Exercise inputs: Begin
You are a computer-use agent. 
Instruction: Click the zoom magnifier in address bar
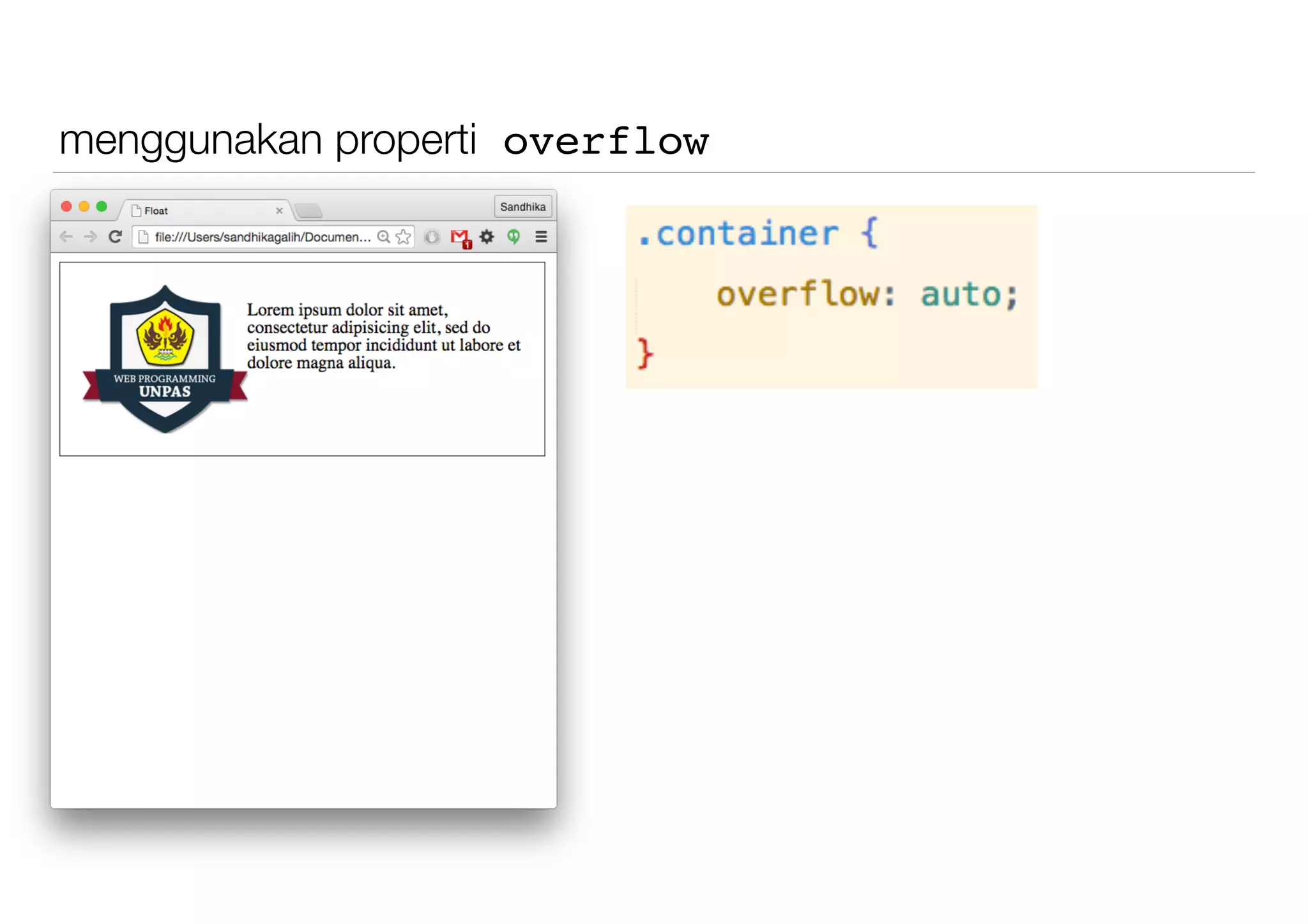pyautogui.click(x=383, y=237)
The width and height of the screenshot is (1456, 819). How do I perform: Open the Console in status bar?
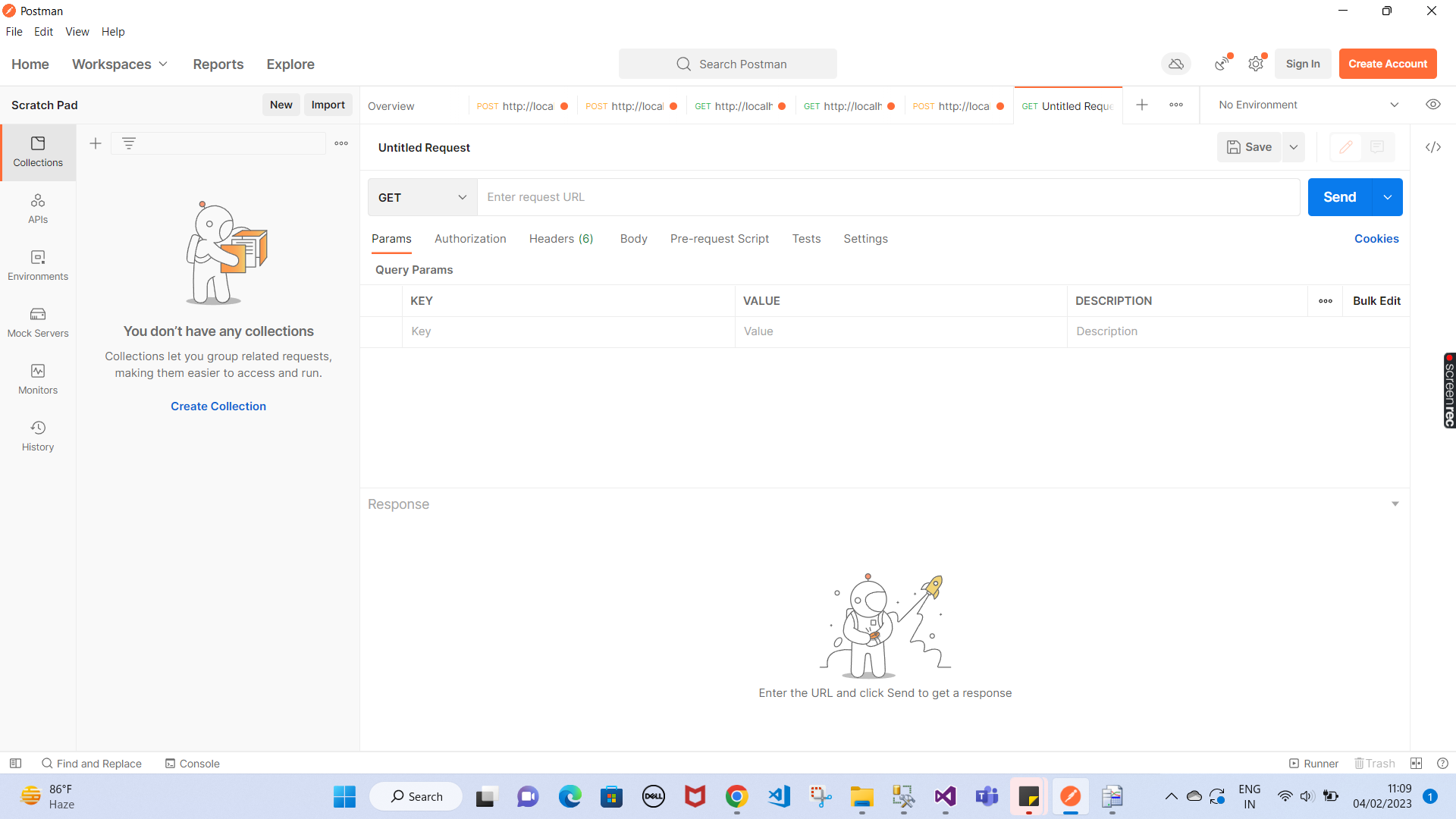(192, 764)
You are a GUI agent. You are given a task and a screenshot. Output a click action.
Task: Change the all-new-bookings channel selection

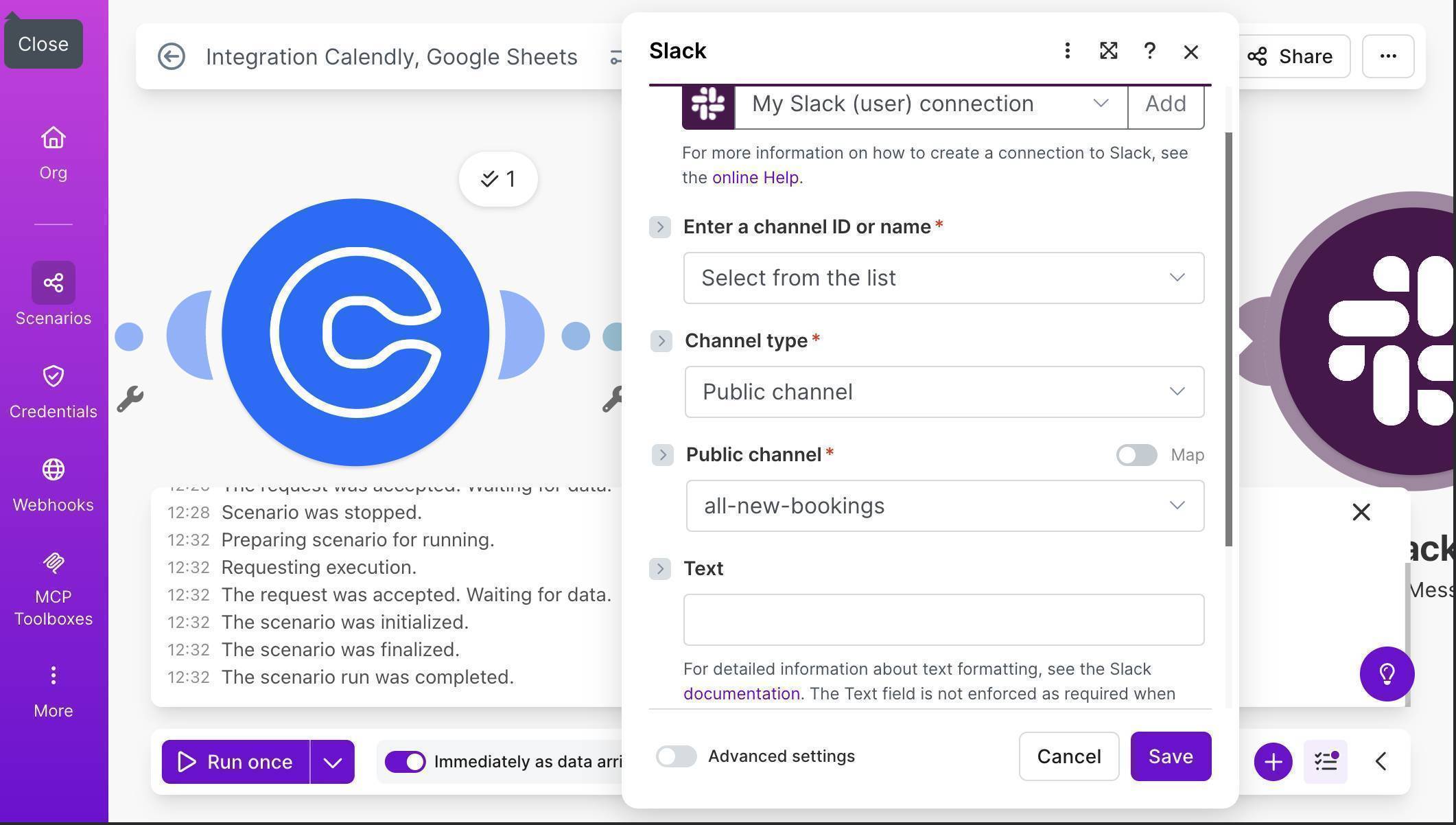coord(943,505)
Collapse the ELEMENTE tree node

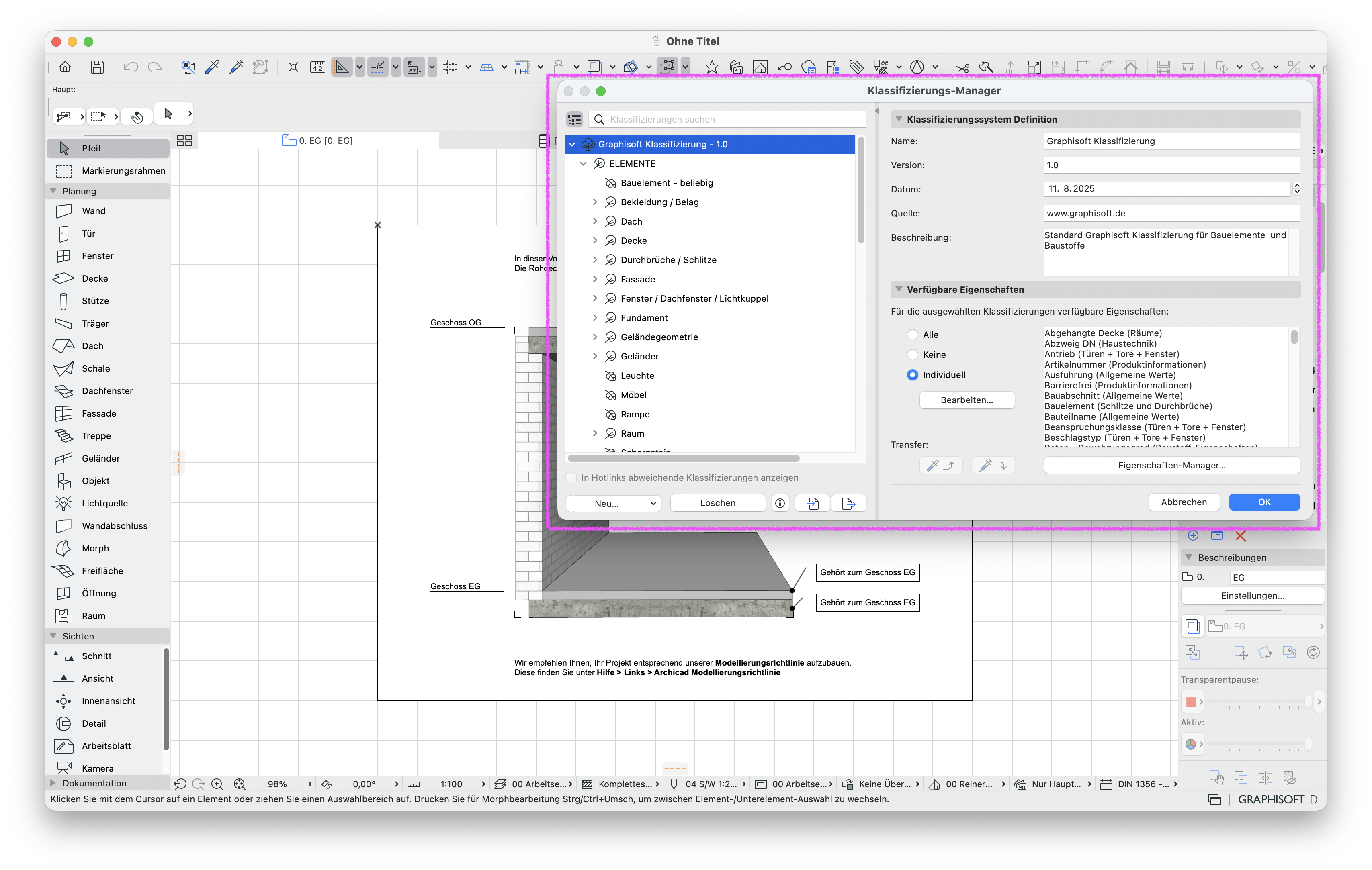tap(584, 164)
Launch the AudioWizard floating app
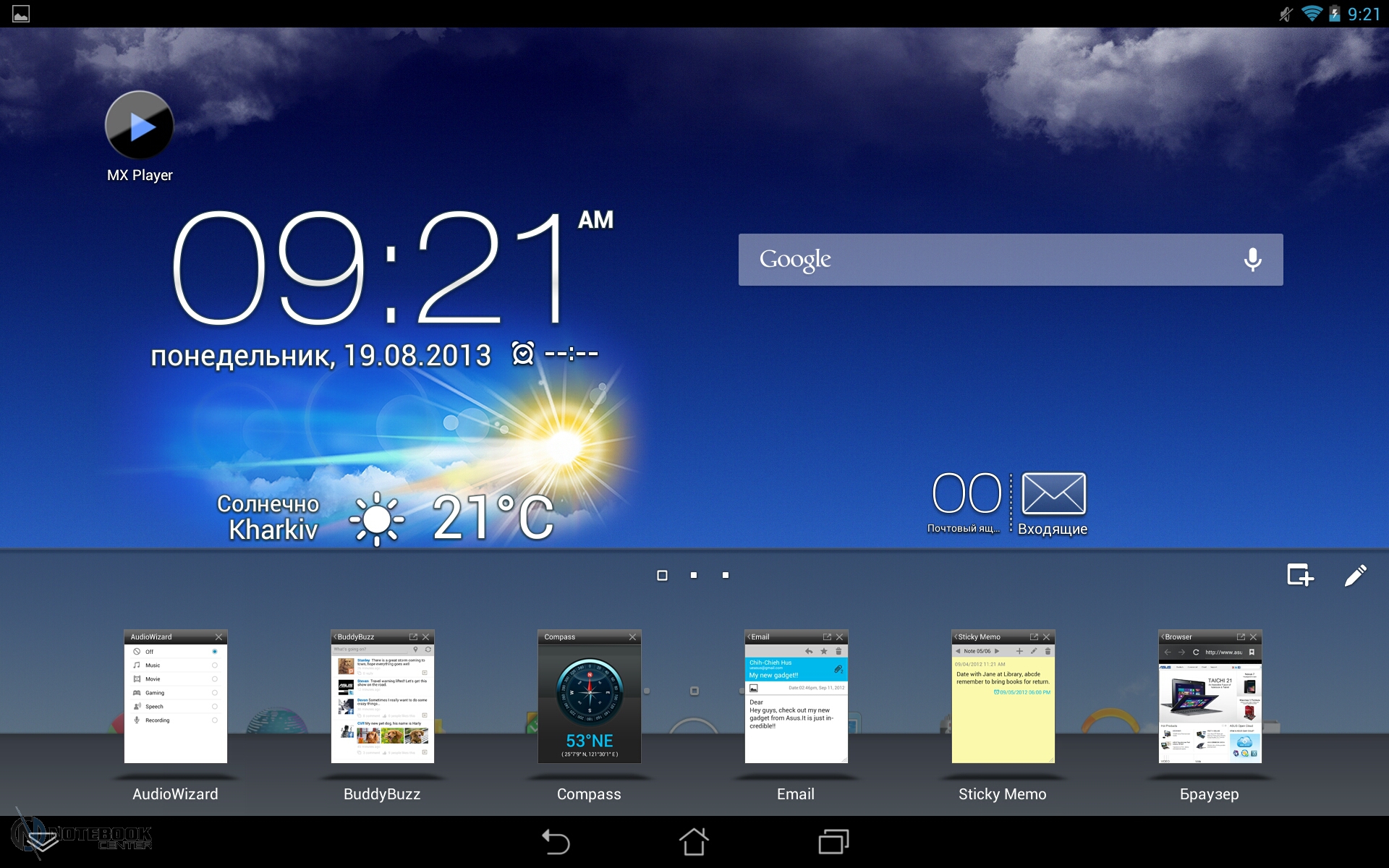Image resolution: width=1389 pixels, height=868 pixels. coord(175,697)
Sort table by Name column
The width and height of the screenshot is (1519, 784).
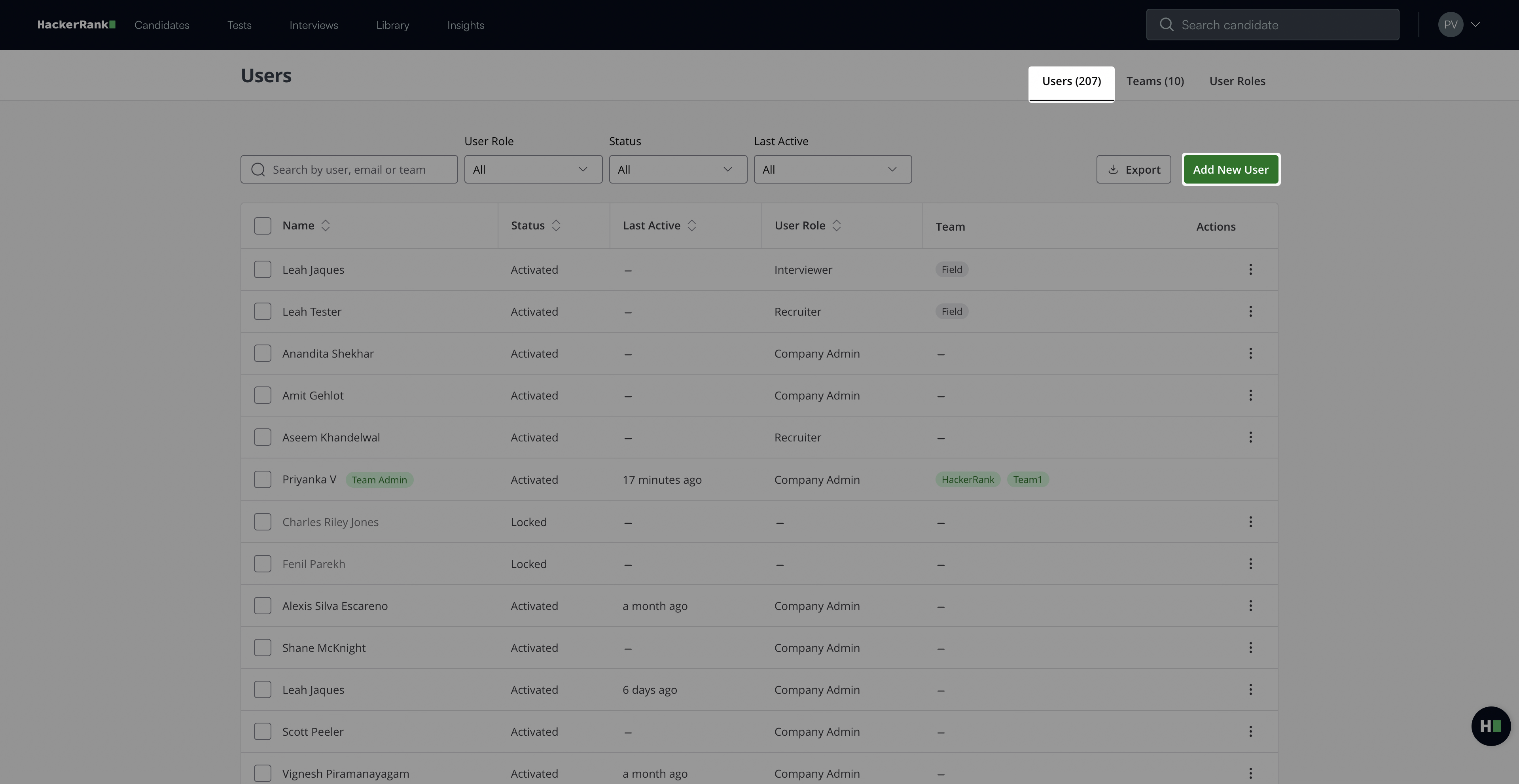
Exercise inputs: End
▶ [Task directions]: Lines from the entries that contain the word "agent" are what the answer must hold.

▶ [Solution for this task]:
You are a computer-use agent. 
You are a GUI agent. You are given a task and a screenshot. Output a click action.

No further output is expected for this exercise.